A committee of the Florida legislature listens to members of the public

"Each state shall appoint, in such a manner as the legislature thereof directs, a slate of electors..."

If the Republicans who dominate the Florida legislature just wanted to be one of the dogs in this fight, they got it. Surprising few Democrats but alarming many, a GOP-dominated special committee voted along party lines Thursday to recommend calling a special session of the legislature next week to discuss the possibility of naming its own slate of electors by December 12.

Republicans call it a "safety net" to ensure that the rights of Florida's 6 million voters are represented in the electoral college vote in Washington Dec. 18 if Al Gore's contest runs long — not least because if no Florida electors show up, Gore wins the presidency.

Joe Lieberman weighs in

Democrats scoff and call it "an insurance policy" to make sure it's George W. Bush's electors who go north to D.C. and Bush that follows them. They say that Bush's slate was already filed in Washington after Sunday's certification, and that the only reason Republicans want to do this is to overturn an imminent Gore win in the courts.

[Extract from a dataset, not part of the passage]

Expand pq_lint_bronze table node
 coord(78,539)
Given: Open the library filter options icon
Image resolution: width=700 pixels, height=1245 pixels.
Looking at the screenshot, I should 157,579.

Like everything else in Florida this fall, it's gone national. Joe Lieberman was out in front of the cameras in Washington before the committee's gavel was cold, warning that the move would set a "terrible precedent" for future elections and "threatens to put us in a constitutional crisis which we are not in now by any stretch of the word." He asked them, Bush-style, to "reconsider." Gore spokesman Chris Lehane, dusted off for the attack, called the special session a "Bush-brother brazen power play designed to circumvent the counting of the votes in our court system." (When asked about it, Bush gave his usual spiel about "counts and recounts" and referred the reporter to James Baker.)

An endgame in sight?

Both sides are also trying to get the U.S. Supreme Court involved. David Boies argued in filings to the Court Thursday — and for the cameras — that neither the Constitution nor federal law gives the legislature the power to name its own electors. The Gore team would like the Court to stay away from this one for now. Bush's lawyers had already asked the Court, while it considered the Florida Supreme Court's pre-certification behavior, to go ahead and plan the endgame as well.

"By acting now to reject the Florida Supreme Court's unwarranted intrusion into the regulation of the manner of appointing electors, this court will eliminate the potential for a constitutional crisis arising out of an unseemly conflict among Florida's legislative and judicial branches regarding the appointment of electors," the Tuesday filing read.

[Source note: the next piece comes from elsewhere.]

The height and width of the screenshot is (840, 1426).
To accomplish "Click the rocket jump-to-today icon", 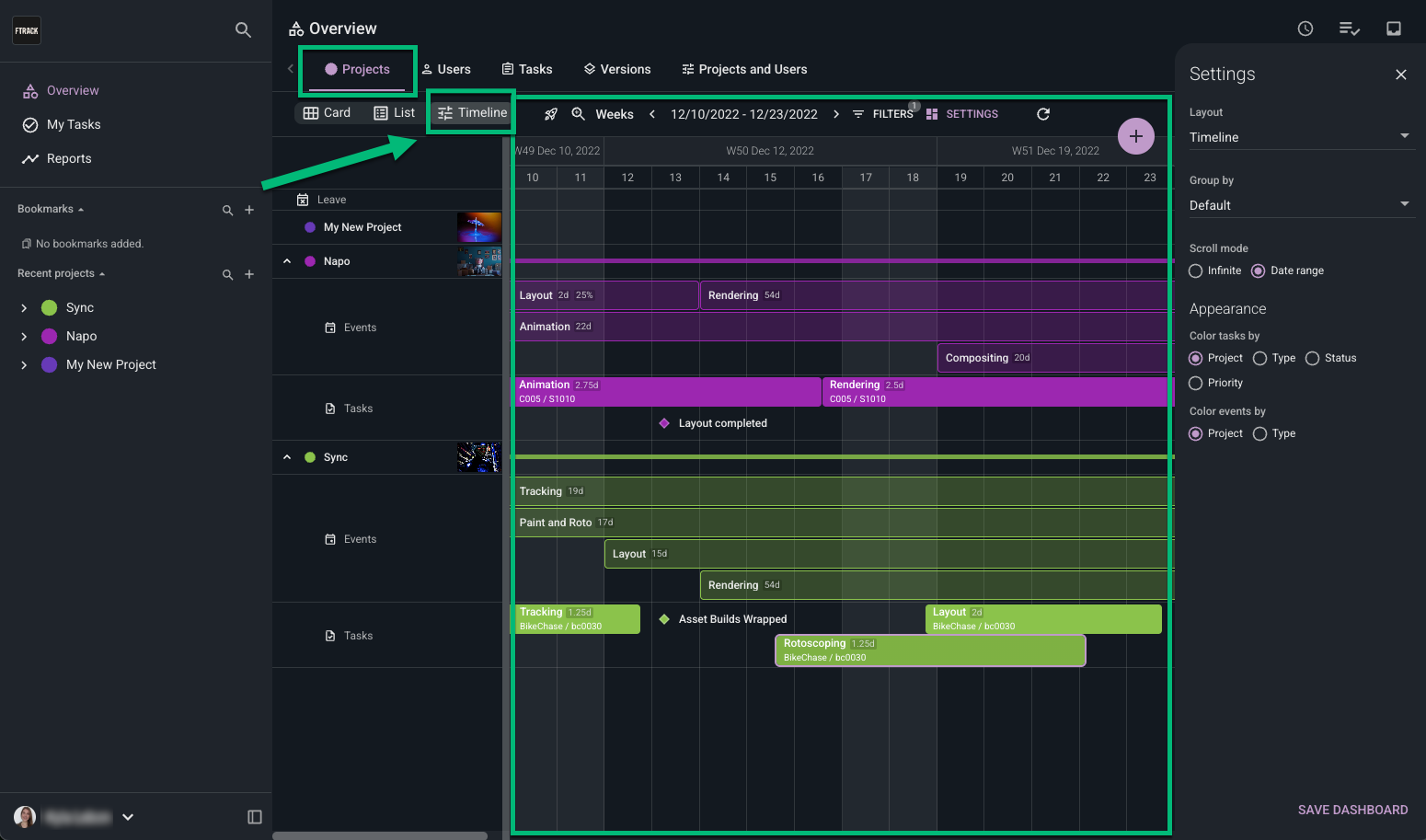I will click(x=550, y=113).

Besides the "in such a manner as the legislature thereof directs" passage in the U.S. Constitution, an 1845 federal law gives state legislatures the power to choose the method of elector appointment if the state "has failed to make a choice on the day provided by law." Republicans argue that that day was November 7, and with the electorate still undecided, the Dec. 12 deadline is in danger from Gore's lawyers. Democrats argue that the voters did choose on Nov. 7, and we just don't know what the choice is yet.

In the end, the lawyers decide

Making a move unprecedented in Florida history doesn't seem to trouble Republican legislators; they claim they'd be restoring order to a process gone mad. Democrats insist the Republicans, who control the House 77-43 and the Senate 25-15, are crazy with power — and will have hell to pay from the voters if they go through with the appointment and Jeb Bush signs off on it. (Republicans gently point out that it's Floridians that put them in charge in the first place; Democrats say that was then and this is now.)

Guess what? With even constitutional scholars mostly split on philosophical lines, this, like everything else, will probably be decided by lawyers. The U.S. Supreme Court, while it deliberates this weekend, could do us all a favor by setting aside a few paragraphs for this one.